*TASK*: Here is the task for the records below: repeat exactly the lines from the one with "Check the Affect" to the one with "Task: Click the PHONG ĐỘ column header", both included, and nothing else.
--- SUPPLIED DATA ---
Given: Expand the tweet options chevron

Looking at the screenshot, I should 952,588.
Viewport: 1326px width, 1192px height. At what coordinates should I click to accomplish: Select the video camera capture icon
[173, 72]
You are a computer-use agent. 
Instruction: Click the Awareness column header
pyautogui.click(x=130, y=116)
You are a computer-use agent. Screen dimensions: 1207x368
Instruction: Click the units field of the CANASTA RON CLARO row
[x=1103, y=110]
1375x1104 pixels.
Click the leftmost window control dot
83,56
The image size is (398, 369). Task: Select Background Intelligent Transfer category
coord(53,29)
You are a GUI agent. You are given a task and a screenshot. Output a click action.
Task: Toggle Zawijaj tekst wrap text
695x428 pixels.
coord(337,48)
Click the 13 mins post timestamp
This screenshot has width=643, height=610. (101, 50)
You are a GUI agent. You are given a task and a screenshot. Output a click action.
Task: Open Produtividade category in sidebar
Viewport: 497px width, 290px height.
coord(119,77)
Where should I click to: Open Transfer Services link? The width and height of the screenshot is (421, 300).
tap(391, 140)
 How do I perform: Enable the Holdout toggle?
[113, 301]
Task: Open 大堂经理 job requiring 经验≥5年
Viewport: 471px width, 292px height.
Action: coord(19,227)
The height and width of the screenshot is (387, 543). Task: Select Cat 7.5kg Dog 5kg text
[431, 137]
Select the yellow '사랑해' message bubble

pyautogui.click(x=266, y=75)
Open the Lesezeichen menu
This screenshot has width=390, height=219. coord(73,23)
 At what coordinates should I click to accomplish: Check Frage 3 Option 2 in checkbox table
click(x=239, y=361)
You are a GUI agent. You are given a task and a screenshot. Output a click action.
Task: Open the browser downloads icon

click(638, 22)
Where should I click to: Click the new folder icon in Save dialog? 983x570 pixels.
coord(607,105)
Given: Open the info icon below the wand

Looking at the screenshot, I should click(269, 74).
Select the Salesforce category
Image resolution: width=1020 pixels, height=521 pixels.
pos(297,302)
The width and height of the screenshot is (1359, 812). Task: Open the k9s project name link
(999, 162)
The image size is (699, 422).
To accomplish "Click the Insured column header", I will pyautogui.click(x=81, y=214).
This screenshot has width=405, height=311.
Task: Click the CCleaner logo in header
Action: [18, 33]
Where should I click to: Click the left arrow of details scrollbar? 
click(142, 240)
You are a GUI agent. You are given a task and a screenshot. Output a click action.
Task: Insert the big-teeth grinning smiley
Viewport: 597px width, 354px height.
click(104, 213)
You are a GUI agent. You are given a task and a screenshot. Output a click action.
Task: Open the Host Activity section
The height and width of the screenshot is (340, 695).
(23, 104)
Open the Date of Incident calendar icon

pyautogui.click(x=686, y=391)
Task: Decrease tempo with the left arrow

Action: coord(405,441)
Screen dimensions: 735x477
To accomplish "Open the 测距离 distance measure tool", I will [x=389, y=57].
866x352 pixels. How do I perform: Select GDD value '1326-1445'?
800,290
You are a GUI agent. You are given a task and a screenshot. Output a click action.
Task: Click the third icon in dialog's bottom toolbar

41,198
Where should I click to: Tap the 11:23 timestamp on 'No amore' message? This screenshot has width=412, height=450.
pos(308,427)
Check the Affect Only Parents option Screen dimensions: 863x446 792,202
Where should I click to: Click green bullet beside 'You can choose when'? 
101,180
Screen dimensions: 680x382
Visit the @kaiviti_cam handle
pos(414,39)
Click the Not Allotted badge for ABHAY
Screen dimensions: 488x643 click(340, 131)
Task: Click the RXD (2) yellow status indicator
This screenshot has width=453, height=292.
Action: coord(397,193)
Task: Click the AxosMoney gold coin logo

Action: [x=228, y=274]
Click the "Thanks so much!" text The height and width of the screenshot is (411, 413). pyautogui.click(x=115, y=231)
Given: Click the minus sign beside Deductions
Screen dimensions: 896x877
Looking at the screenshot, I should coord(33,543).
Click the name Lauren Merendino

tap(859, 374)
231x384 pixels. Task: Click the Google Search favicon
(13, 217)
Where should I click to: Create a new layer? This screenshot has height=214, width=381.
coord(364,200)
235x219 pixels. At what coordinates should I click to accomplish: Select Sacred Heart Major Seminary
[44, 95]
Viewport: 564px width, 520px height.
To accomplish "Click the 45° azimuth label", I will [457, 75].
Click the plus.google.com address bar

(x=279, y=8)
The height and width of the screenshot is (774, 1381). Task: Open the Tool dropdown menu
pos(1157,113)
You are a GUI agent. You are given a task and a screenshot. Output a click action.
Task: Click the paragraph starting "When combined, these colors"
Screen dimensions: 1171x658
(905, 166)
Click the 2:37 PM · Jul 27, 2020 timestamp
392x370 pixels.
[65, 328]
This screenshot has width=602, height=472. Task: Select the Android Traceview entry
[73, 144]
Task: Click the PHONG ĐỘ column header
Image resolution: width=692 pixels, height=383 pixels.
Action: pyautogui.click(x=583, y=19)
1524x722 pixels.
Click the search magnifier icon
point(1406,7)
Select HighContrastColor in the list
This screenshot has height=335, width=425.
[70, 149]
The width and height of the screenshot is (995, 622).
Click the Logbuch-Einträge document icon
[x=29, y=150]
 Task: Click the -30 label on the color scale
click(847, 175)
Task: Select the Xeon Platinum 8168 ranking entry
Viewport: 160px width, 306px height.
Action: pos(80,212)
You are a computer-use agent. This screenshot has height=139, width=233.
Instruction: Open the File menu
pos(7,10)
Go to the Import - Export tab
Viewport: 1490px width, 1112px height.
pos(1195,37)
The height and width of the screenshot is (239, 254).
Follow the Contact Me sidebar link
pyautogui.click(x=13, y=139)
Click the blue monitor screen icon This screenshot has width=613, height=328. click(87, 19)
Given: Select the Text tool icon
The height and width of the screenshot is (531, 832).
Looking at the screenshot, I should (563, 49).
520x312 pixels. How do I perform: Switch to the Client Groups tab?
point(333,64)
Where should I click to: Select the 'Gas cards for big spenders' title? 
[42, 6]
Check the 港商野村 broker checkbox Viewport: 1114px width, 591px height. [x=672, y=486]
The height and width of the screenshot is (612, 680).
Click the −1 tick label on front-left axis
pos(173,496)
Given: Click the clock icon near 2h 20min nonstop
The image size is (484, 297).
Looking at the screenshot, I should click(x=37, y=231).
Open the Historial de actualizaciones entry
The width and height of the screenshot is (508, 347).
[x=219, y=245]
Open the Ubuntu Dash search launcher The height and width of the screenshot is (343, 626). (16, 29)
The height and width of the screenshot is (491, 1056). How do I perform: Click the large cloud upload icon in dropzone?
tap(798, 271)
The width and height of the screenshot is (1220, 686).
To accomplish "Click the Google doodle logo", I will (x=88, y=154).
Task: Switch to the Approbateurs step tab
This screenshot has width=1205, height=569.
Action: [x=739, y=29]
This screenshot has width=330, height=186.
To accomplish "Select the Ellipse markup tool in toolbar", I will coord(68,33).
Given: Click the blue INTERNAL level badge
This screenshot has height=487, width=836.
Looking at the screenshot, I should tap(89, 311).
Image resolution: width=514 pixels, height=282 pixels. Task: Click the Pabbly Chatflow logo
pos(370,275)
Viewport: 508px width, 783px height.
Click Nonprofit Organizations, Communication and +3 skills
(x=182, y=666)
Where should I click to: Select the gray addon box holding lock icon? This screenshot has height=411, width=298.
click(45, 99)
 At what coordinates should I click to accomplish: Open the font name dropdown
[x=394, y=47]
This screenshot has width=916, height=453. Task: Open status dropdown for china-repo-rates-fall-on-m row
---
*RESPONSE*:
Check the Affect Only Parents option Screen dimensions: 863x446 792,202
Where should I click to: Click green bullet beside 'You can choose when'? 
101,180
Screen dimensions: 680x382
Visit the @kaiviti_cam handle
pos(414,39)
Click the Not Allotted badge for ABHAY
Screen dimensions: 488x643 click(340, 131)
Task: Click the RXD (2) yellow status indicator
This screenshot has width=453, height=292.
Action: coord(397,193)
Task: Click the AxosMoney gold coin logo

Action: [x=228, y=274]
Click the "Thanks so much!" text The height and width of the screenshot is (411, 413). pyautogui.click(x=115, y=231)
Given: Click the minus sign beside Deductions
Screen dimensions: 896x877
Looking at the screenshot, I should coord(33,543).
Click the name Lauren Merendino

tap(859, 374)
231x384 pixels. Task: Click the Google Search favicon
(13, 217)
Where should I click to: Create a new layer? This screenshot has height=214, width=381.
coord(364,200)
235x219 pixels. At what coordinates should I click to accomplish: Select Sacred Heart Major Seminary
[44, 95]
Viewport: 564px width, 520px height.
To accomplish "Click the 45° azimuth label", I will [457, 75].
Click the plus.google.com address bar

(x=279, y=8)
The height and width of the screenshot is (774, 1381). Task: Open the Tool dropdown menu
pos(1157,113)
You are a GUI agent. You are given a task and a screenshot. Output a click action.
Task: Click the paragraph starting "When combined, these colors"
Screen dimensions: 1171x658
(905, 166)
Click the 2:37 PM · Jul 27, 2020 timestamp
392x370 pixels.
[65, 328]
This screenshot has width=602, height=472. Task: Select the Android Traceview entry
[73, 144]
Task: Click the PHONG ĐỘ column header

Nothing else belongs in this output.